Мужчины влюблялись в женщин – и наоборот. Они могли
проводить за разговорами дни и ночи – и в конце концов принимали решение о
совокуплении. Правда, некие аргументы могли воспрепятствовать этому событию.
Женщин рождалось больше, чем мужчин. Или так, по крайней мере, считалось. Но
никто на самом деле этого не проверял. Я думаю, что рождалось больше женщин, но
они умирали гораздо чаще; судя по всему, это обстоятельство и послужило одной
из причин чрезвычайно бережного обращения мужчин с женщинами. Женщины, в свою
очередь, предоставляли в их распоряжение свои тела. Простых женщин холили и
лелеяли, потому что они всегда были веселы, радовались жизни и не боялись
рожать детей. В общем и целом женщины были по-детски непосредственны, чисты и
искренни, а мужчины в большинстве своем простодушны.
Смерти в результате несчастных случаев происходили
постоянно, а после них следовало церемониальное совокупление и таким образом
замена умершего. Во времена чумы совершались многочисленные торжественные
совокупления: так племя пыталось восполнить трагические потери.

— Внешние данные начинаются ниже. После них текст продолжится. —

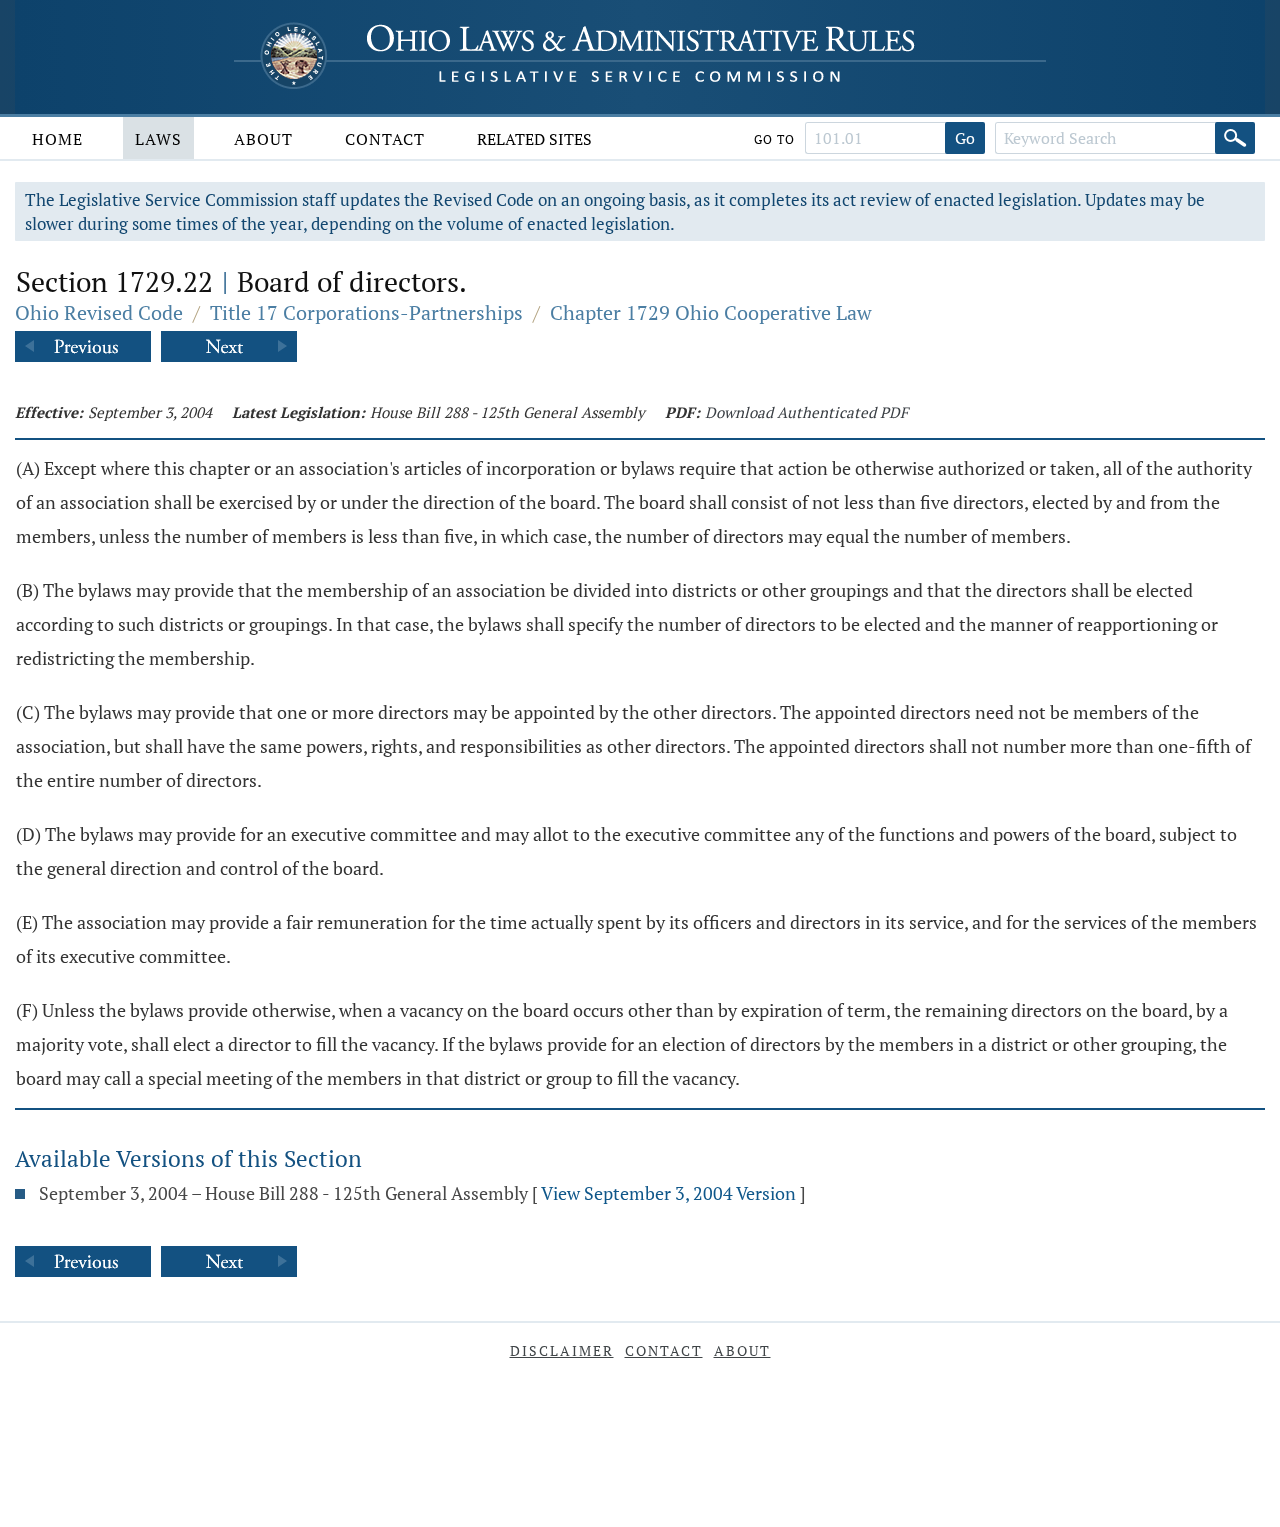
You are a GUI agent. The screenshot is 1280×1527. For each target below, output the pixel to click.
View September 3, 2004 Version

Недостатка людей не ощущалось. Но и перенаселенности не
было. Никогда люди не ссорились из-за фруктов, яиц или скота. Всего было
слишком много. Было тепло, комфортно, и столько было приятных занятий!
Это был рай. Эдем. Это было золотое время, о котором так
много говорят люди, время до того, как боги разгневались, время, когда Адам еще
не вкусил запретного яблока, время благословенное и время изобилия.
Единственное, что осталось от того времени, – это мои воспоминания. Я
видел все. Я был там.
Я не помню существования какой-либо концепции законов.
Я помню ритуалы – танцы, песни, круговые хороводы, когда
внешний круг двигался в направлении, противоположном движению соседнего,
внутреннего. И я помню мужчин и женщин, умевших играть на трубах, барабанах и даже
на струнных арфах, которые были тогда малы и изготавливались из раковин. Я
помню себя и моих товарищей, несущих факелы вдоль самых опасных утесов только
для того, чтобы убедиться, что мы способны на это и не свалимся с такой высоты.